Introduction

Osteoporosis and cardiovascular diseases are epidemiologically associated. Subjects with osteoporosis have a higher vascular calcification load and progressive atherosclerosis when compared with individuals with normal bone mass [1,2,3,4]. Each decrease of a standard deviation in bone mineral density (BMD) is associated with an increase between 1.3 and 2.3 times of CV mortality risk [5,6,7,8]. In fact, emerging evidence shows that vascular calcification is an actively regulated process that shares some biologic mechanisms with bone mineralization [9,10,11,12]. Both in vitro and in vivo studies have shown vascular cells’ predisposition to suffer osteoblast differentiation [13, 14]. Similarly, cells similar to osteoclasts have been found in calcified human atherosclerotic lesions [15]. Various bone matrix proteins and other factors have been reported to regulate vascular calcification [9, 12].
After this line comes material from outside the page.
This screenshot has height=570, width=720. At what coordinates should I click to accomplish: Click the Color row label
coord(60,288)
Understanding biologic similarities between vascular calcification and bone mineralization has led to the notion that bisphosphonates can have an influence on vascular calcification. Evidence suggests that in addition to inhibiting bone resorption, bisphosphonates can inhibit atherosclerosis and vascular calcification. In several small-scaled clinical trials, etidronate modestly improved some of the atherosclerosis intermediate objectives, such as carotid intima-media thickness, coronary artery calcium score [16] and aortic calcification [17]. Other studies found a lower risk of AMI or stroke among bisphosphonate users in comparison to non-users [18,19,20]. On the other hand, several observational studies found an increase in AMI risk among patients with fractures treated with bisphosphonates [21]. Furthermore, in recent years, some meta-analyses reported a decrease of calcification in artery wall, while they did not found a decrease of cardiovascular events [22, 23]. Although this epidemiological evidence suggests that bisphosphonates can protect from CV events [24, 25], research conducted to date includes prevalent users, and therefore, a bias overestimating protection cannot be excluded [26]. In order to avoid this bias, a study should be carried out only with new users (initiators) of bisphosphonates [26]. Moreover, a possible increase of atrial fibrillation associated with bisphosphonates [25] can counteract potential benefits.
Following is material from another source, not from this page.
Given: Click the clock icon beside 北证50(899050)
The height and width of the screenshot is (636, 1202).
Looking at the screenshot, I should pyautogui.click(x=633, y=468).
Currently, there are no randomized clinical trials with bisphosphonates designed to study cardiovascular events. For this reason, analytical observational studies with strategies limiting introduction of bias (new users), but at the same time allowing to reflect real-world evidence, are warranted. This study was carried out to test the hypothesis of whether bisphosphonates can have a protective effect against AMI.

Patients and methods

Data source and study design

A case–control study nested in a cohort selected from BIFAP (Spanish primary care database, see Appendix A for more information) [27] from 1 January 2002 to 31 December 2015. The study cohort consisted of patients 40 to 99 years old, registered by their primary care physician (PCP) for at least 1 year and with no cancer or AMI history. The first day patients that met all criteria mentioned above were considered the “starting date.” The study cohort consisted of 3,764,470 subjects. The subjects were then followed-up until one of the following events occurred: AMI incident, 100 years old, cancer diagnosis, death or end of the study period.

Case and control selection

Incident AMI cases were initially searched for by entering codes and text in diagnostic record fields and were validated by manual review of clinical records (see Appendix B for more information). The date of the first record of AMI was considered as the “index date.” Five controls matched with cases by exact age, sex and index date were randomly selected from the underlying cohort.

New user design

Analysis was performed for new users of bisphosphonates. To this end, all cases and controls who had bisphosphonates prescribed prior to the starting date were excluded [26] (Fig. 1).

Fig. 1
figure 1

Flowchart of patient selection

Exposure definition

Bisphosphonates included in this study are those available in Spain for primary care physician prescription (alendronic acid, ibandronic acid and risedronic acid), except for etidronic acid, which is available for prescription but not used practically. Zoledronate is prescribed and administered at hospital level, and then it is not recorded in BIFAP database. Patients were classified as “current users” of bisphosphonates when the last prescription period finished within 30 days before the index date, “recent users” when it finished between 31 and 365 days before the index date, “past users” when it finished over 365 days before the index date, and “non-users” when there was no bisphosphonate prescription recorded before the index date. In a sensitivity analysis current and recent user were pooled together.

Treatment duration was calculated for current users by adding up each prescription duration that was given consecutively (an interval no longer than 90 days between the end of one prescription and the beginning of the following one). Then patients were grouped into two categories: less than 365 days, and 365 days or more. In a sensitivity analysis duration effect was also explored in the pool of current plus recent users.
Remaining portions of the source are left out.